De krant besteedde ook aandacht aan de visserijsector, hoewel ze zich daarmee op het terrein van Prosper Vandenberghe begaf. Regelmatig klaagde “De Zeewacht” de toestand in de Oostendse handelshaven aan in de hoop dat er verbeteringen zouden volgen. Dit gebeurde slechts met mondjesmaat; in bepaalde sectoren was zelfs een terugval vast te stellen. De krant had op economisch gebied dus zeker niet de uitstraling die ze wel had op politiek vlak.
Toch was duidelijk dat de economie minder gepromoot werd dan het toerisme. Het toerisme, burgemeester Jan Piers en “De Zeewacht” waren twee handen op een buik. “De Zeewacht” begreep welk belang het toerisme voor Oostende had en liet geen middel onverlet om dit duidelijk te maken. De krant steunde ook de nieuwe tendensen die zich in het toerisme voordeden, nl. het appartementstoerisme, het wintertoerisme, …

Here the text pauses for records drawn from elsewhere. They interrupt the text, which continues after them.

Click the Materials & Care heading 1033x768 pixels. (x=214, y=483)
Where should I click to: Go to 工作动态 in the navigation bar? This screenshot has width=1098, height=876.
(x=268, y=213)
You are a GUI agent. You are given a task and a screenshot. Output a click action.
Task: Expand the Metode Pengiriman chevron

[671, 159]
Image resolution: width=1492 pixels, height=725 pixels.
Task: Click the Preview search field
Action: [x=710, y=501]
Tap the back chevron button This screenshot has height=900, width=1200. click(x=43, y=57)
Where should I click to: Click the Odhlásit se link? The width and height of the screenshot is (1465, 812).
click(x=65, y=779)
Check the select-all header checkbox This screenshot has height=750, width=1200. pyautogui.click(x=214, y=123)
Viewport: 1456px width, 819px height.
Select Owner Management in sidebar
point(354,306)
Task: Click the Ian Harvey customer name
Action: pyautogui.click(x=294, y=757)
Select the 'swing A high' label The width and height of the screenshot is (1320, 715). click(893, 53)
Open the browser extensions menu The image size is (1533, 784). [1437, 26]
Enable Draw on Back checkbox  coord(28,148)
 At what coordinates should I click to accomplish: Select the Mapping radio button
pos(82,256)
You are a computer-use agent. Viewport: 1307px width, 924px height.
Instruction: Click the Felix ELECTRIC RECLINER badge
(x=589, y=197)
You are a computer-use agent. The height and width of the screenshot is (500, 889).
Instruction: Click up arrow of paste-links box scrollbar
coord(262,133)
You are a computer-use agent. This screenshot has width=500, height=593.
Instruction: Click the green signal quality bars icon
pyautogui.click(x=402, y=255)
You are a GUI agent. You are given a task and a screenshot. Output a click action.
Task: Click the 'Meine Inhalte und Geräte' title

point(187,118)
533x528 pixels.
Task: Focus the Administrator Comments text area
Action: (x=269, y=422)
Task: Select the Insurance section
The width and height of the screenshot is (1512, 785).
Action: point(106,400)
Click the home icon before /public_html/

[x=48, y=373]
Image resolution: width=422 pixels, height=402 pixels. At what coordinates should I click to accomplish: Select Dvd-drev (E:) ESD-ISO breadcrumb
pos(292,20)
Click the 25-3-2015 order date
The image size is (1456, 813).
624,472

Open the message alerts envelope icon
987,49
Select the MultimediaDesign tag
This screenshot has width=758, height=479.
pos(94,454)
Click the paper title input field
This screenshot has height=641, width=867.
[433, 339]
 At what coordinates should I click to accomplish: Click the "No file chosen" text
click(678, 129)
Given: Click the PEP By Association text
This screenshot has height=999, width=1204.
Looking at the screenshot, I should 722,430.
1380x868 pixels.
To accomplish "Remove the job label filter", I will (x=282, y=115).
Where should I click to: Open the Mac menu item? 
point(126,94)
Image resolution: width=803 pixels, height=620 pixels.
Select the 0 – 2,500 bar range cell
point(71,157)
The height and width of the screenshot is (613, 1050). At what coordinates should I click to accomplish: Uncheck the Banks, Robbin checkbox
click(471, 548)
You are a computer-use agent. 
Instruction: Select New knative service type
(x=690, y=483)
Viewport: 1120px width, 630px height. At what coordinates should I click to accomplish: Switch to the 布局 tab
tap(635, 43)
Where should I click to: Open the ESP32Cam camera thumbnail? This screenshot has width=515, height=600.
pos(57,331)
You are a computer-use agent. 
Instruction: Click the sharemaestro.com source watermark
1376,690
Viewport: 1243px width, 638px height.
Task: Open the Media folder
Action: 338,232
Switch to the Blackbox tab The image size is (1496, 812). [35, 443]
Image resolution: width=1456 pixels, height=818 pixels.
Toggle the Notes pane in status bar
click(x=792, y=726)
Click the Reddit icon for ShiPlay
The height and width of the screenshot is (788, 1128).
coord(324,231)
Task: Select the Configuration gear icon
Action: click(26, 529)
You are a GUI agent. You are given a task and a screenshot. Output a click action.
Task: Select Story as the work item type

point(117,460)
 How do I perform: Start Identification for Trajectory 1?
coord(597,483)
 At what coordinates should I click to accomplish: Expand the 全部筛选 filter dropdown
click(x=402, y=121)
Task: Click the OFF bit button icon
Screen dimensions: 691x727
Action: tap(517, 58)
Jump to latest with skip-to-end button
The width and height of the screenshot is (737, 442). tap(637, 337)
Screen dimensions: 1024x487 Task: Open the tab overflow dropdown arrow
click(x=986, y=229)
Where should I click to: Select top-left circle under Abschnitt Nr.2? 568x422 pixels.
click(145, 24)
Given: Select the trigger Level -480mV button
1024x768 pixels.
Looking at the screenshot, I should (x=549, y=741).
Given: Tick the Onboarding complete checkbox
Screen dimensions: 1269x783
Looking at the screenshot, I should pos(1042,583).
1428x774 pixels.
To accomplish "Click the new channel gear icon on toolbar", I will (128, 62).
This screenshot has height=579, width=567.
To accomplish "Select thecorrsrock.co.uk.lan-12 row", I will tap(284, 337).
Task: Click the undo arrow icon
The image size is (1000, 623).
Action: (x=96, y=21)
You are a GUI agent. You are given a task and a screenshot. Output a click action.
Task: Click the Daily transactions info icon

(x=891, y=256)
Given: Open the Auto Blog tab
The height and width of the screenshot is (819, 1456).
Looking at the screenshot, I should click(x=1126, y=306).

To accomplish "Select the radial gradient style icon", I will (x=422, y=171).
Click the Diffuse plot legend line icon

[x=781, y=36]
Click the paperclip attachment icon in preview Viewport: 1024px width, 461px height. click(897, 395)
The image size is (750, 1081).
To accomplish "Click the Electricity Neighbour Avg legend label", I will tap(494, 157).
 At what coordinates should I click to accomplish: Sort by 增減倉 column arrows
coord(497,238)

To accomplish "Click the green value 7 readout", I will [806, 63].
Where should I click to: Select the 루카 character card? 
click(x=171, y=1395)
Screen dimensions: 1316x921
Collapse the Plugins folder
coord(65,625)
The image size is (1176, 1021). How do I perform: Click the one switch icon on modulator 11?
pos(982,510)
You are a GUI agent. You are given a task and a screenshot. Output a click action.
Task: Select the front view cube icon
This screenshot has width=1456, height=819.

De openbare gebouwen die in de onmiddellijke naoorlogse periode werden opgericht moesten voor de krant van functionele aard zijn, dit betekende dat vooral de middenstand hiervan zou moeten meeprofiteren. In haar conservatief karakter probeerde de krant om beschadigde gebouwen van de slopershamer te redden. Dit staat in schril contrast met de periode vanaf 1960. De krant ging toen openlijk voor vernieuwing en hoogbouw pleiten. Dit gebeurde natuurlijk in samenspraak met C.V.P.-burgemeester Jan Piers.
Uit dit onderzoek moet duidelijk zijn dat “De Zeewacht” niet altijd even objectief bepaalde problematieken benaderde. In sommige situaties kan er zelfs sprake zijn van belangenvermenging. “De Zeewacht” was dus in geen geval de spreekbuis van ALLE Oostendenaars, maar slechts van een welbepaalde groep, hoofdzakelijk middenstanders met belangen in elitaire milieus.